Ajahn Brahm mengepalai beberapa biara di Australia Barat, termasuk biara tradisi hutan Bodhinyana  di Serpentine, tradisi yang sama yang dikembangkan gurunya Ajahn Chah di Thailand. Sosok Ajahn Brahm cukup terkenal di Indonesia lewat buku dan talkshow tahunannya di berbagai kota di Indonesia. Salah satu buku best seller Ajahn Brahm di Indonesia adalah “Si Cacing dan Kotoran Kesayangannya” yang diterjemahkan dan diterbitkan oleh Yayasan Ehipassiko dari buku aslinya berjudul “Opening the Door of Your Heart”.

Saya berkesempatan dua kali mengunjungi biara tradisi hutan Ajahn Chah di luar kota Ubon Ratchathani, Thailand, sewaktu saya bekerja di tambang Sepon di Laos di kurun waktu tahun 2002-2003, yaitu biara Wat Pa Pong dan Wat Pa Nanachat.

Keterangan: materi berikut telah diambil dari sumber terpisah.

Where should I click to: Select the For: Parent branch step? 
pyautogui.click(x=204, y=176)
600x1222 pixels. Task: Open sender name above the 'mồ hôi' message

Dalam suasana Natal ini, ada cerita menarik tentang sikap dan pandangan Ajahn Chah terhadap perayaan Natal yang diselenggarakan oleh murid-muridnya. Saya pernah mendengar cerita ini dari Ajahn Brahm. Namun, untuk akurasi cerita, saya mengutip tulisan dari Bhikkhu Jayasara dari Facebooknya. Tulisan aslinya (dalam bahasa Inggris) saya lampirkan di bawah tulisan ini. Selanjutnya, saya hanya menterjemahkannya saja.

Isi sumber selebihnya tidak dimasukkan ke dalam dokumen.